The famous names who supported it included Alexander Graham Bell, inventor of the telephone; activist Margaret Sanger; botanist Luther Burbank; Leland Stanford, founder of Stanford University; the novelist H. G. Wells; the playwright George Bernard Shaw; and hundreds of others. Nobel Prize winners gave support. Research was backed by the Carnegie and Rockefeller Foundations

Inventors, playwrights, writers, are not authorities. Even Nobel Prize winners if commenting on policy should immediately send up the red flag of suspicion that science is no longer being discussed. And the most important part I highlighted in bold - science does not operate by consensus.
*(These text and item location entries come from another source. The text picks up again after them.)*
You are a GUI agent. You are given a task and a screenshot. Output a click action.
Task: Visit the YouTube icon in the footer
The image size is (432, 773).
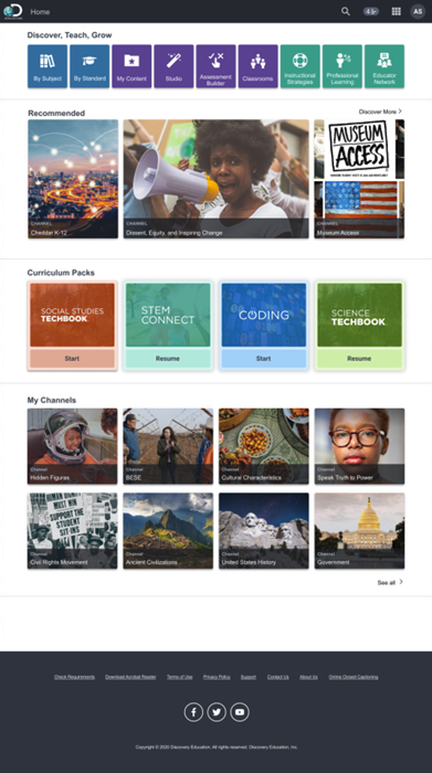click(x=240, y=712)
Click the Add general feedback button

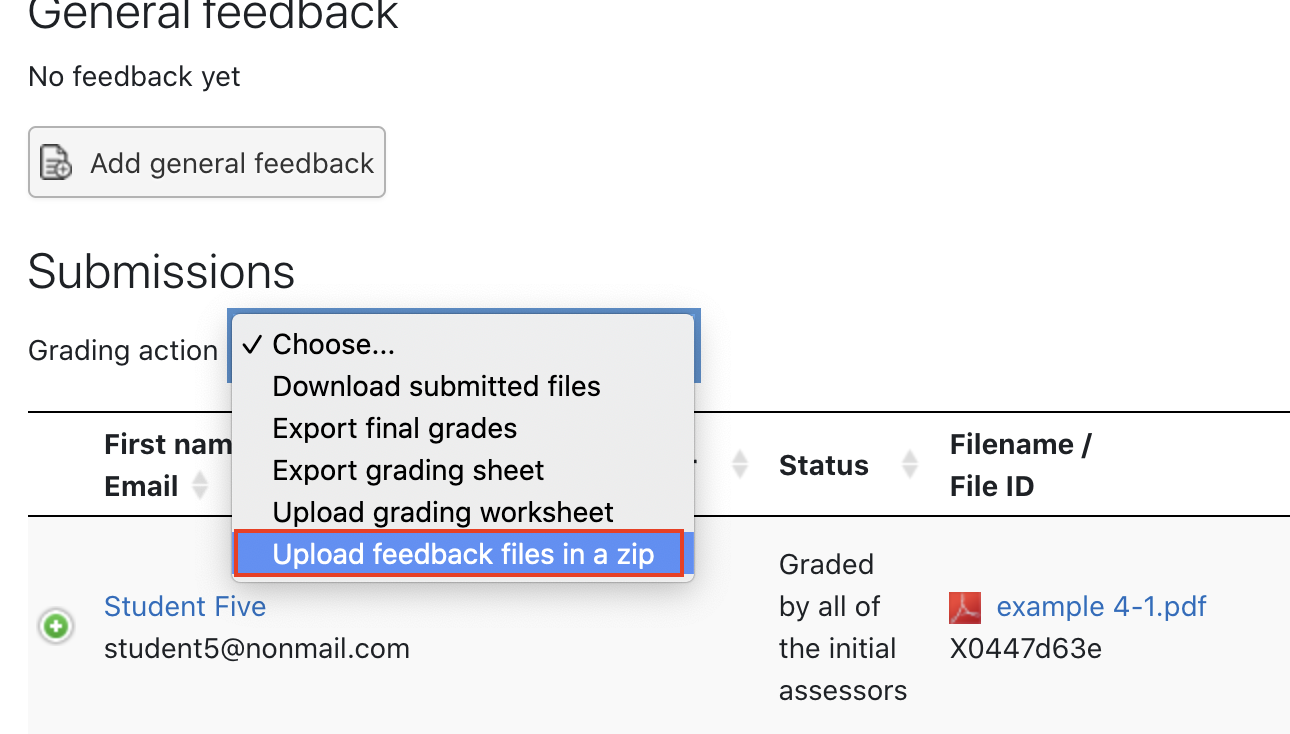pos(207,162)
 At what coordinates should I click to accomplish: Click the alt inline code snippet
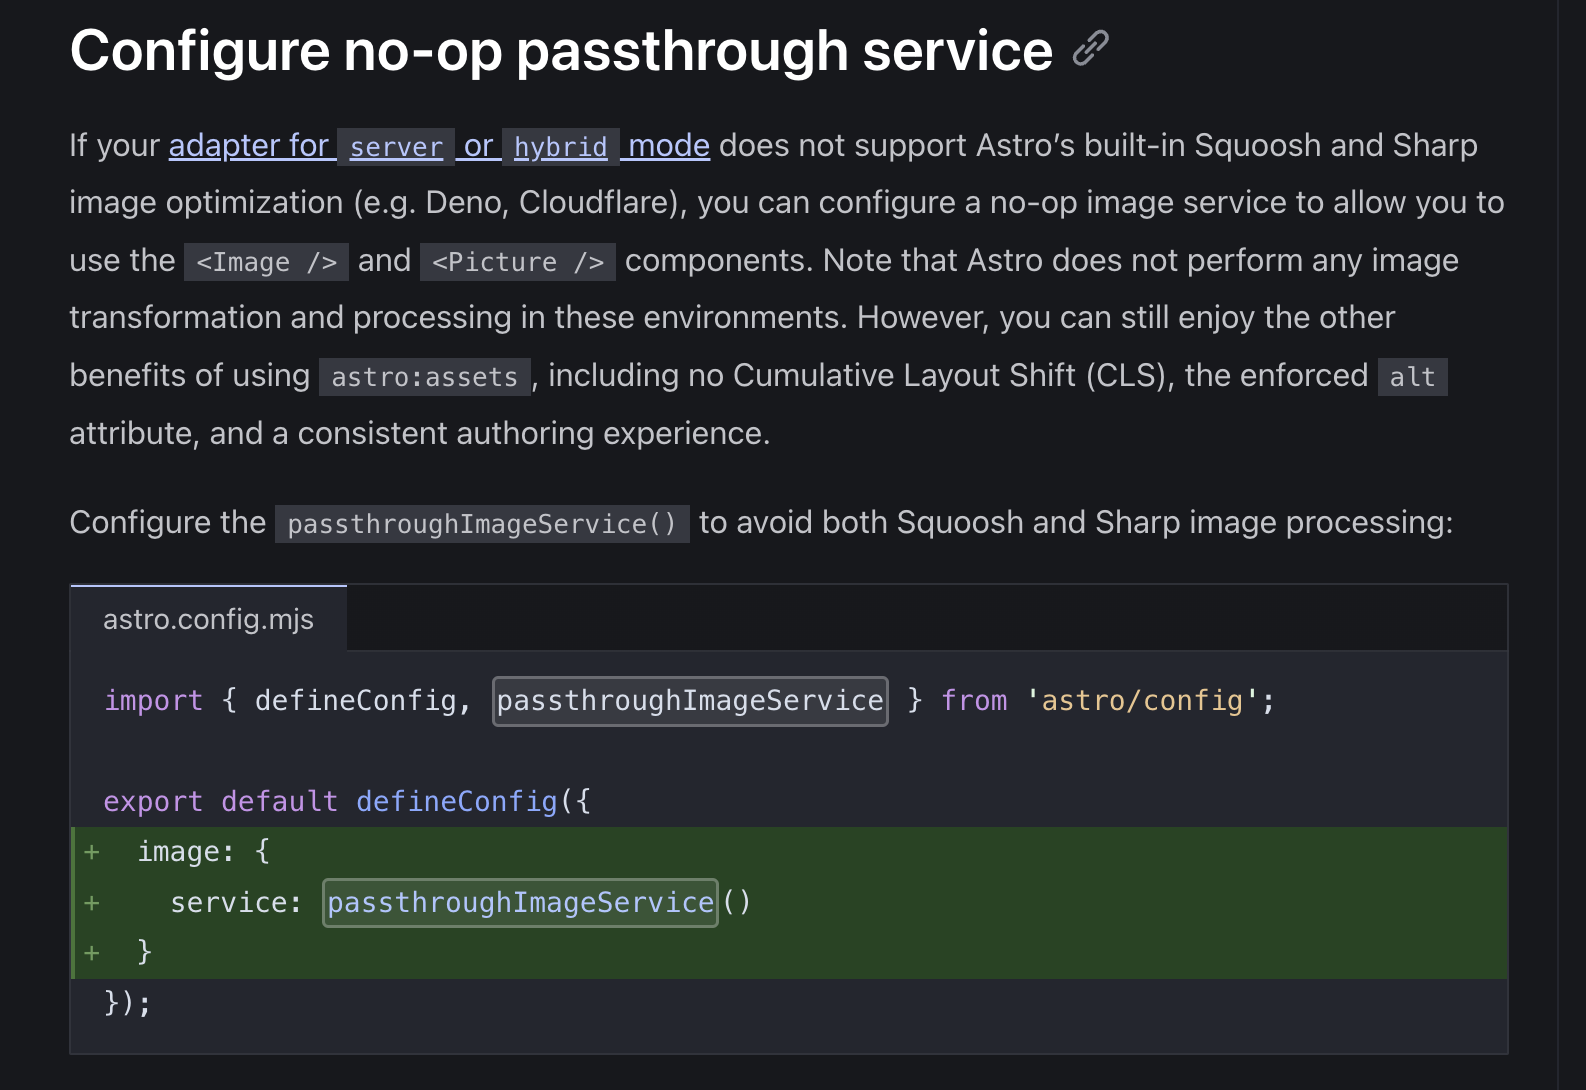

[-] 0 points by marvelpym (-184) 11 years ago

Great comments. As a skeptic (not a denier), the worst thing to me is the bit about how those who opposed eugenics were shouted down and insulted. Just like today It's almost impossible to have a real discussion about climate anymore.

[-] 3 points by geo (2638) from Concord, NC 11 years ago

Einstein was shouted down and insulted after he published his General Theory of Relativity. Books were written by German scientists that proclaimed him wrong, some very famous names of the day were included.

But as stated above and by Einstein himself, science is not run by consensus, it is objective in nature and as he stated, 'one hundred authors? It would take but one person to prove me wrong if I was.'

The debate over AGW should never have entered the public arena in the first place. The public unfortunately is as unqualified to determine what is objective truth in Einsteins case as it is with AGW. The public relies on faith, faith that the talking heads, and media outlets, they have the most trust in are telling them the truth about the subject.

What troubles people most about AGW isn't even the truth of theory. What bothers them are the implications of the theory if it is correct. Therefore, the science gets attacked. Discredit with misinformation the science and one doesn't have to deal with the implications. Shoot the messenger because we don't like the message.